** BEGIN **
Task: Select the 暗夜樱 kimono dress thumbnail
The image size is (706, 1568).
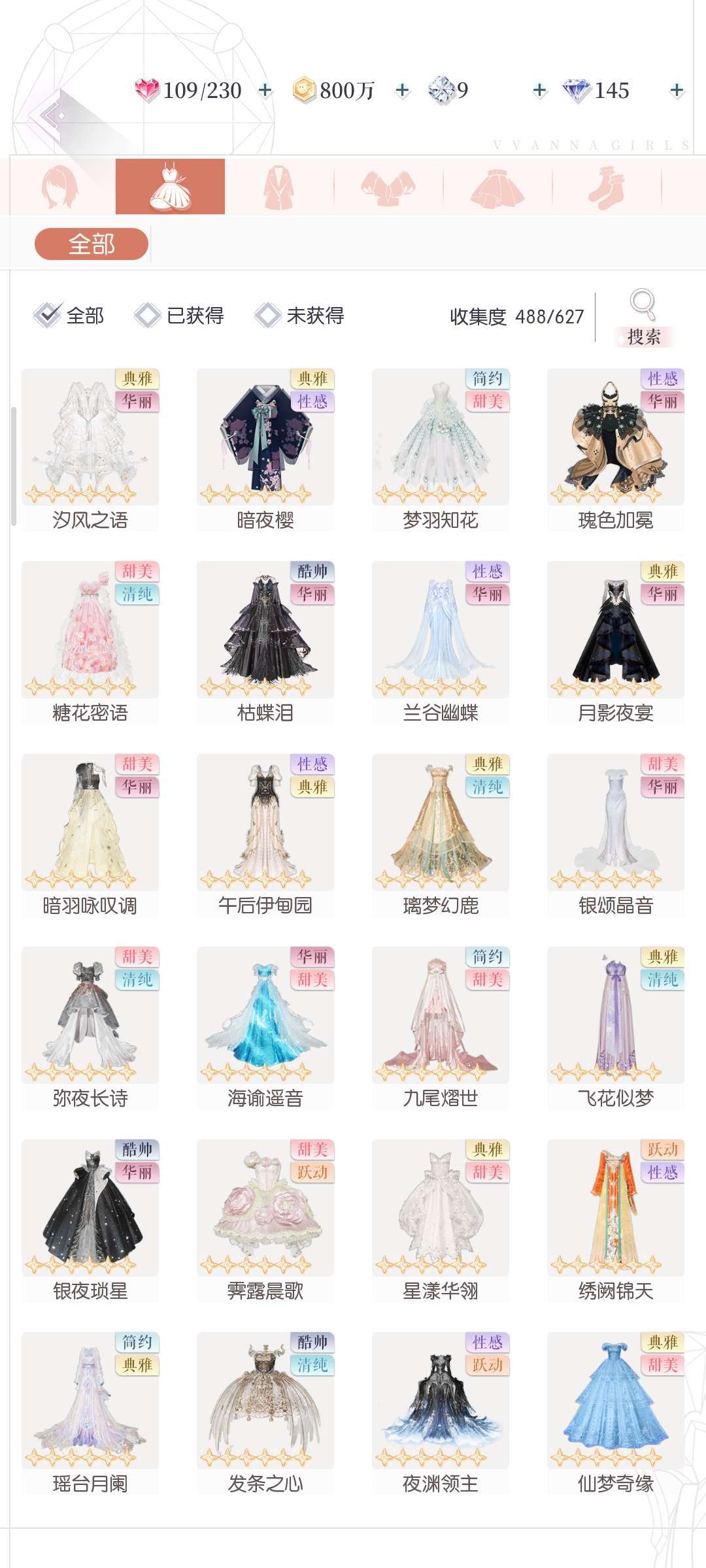Action: pyautogui.click(x=265, y=438)
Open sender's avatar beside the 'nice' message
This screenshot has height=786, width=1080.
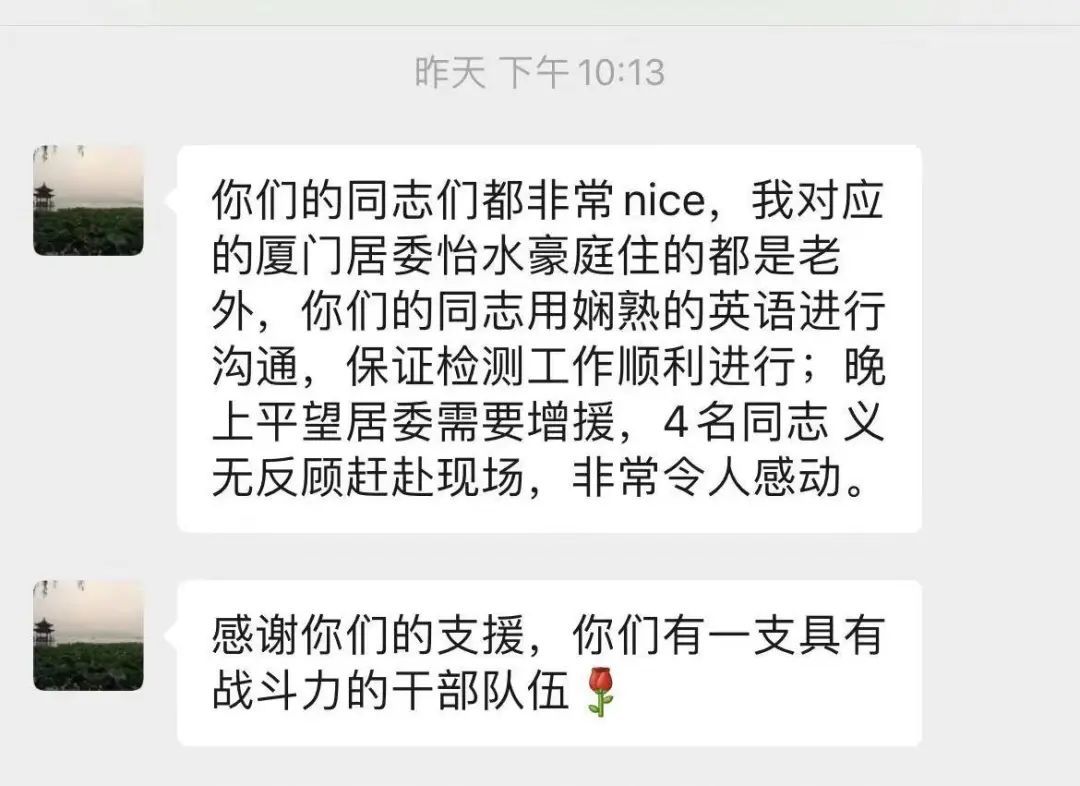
** END **
- **Task directions**:
Reproduce the data above with "thumbnail" changed to "preview image" and everything else left as it is. Omit the pictures.

- **The response**:
Task: Select the 暗夜樱 kimono dress preview image
The image size is (706, 1568).
Action: pyautogui.click(x=265, y=438)
Open sender's avatar beside the 'nice' message
This screenshot has height=786, width=1080.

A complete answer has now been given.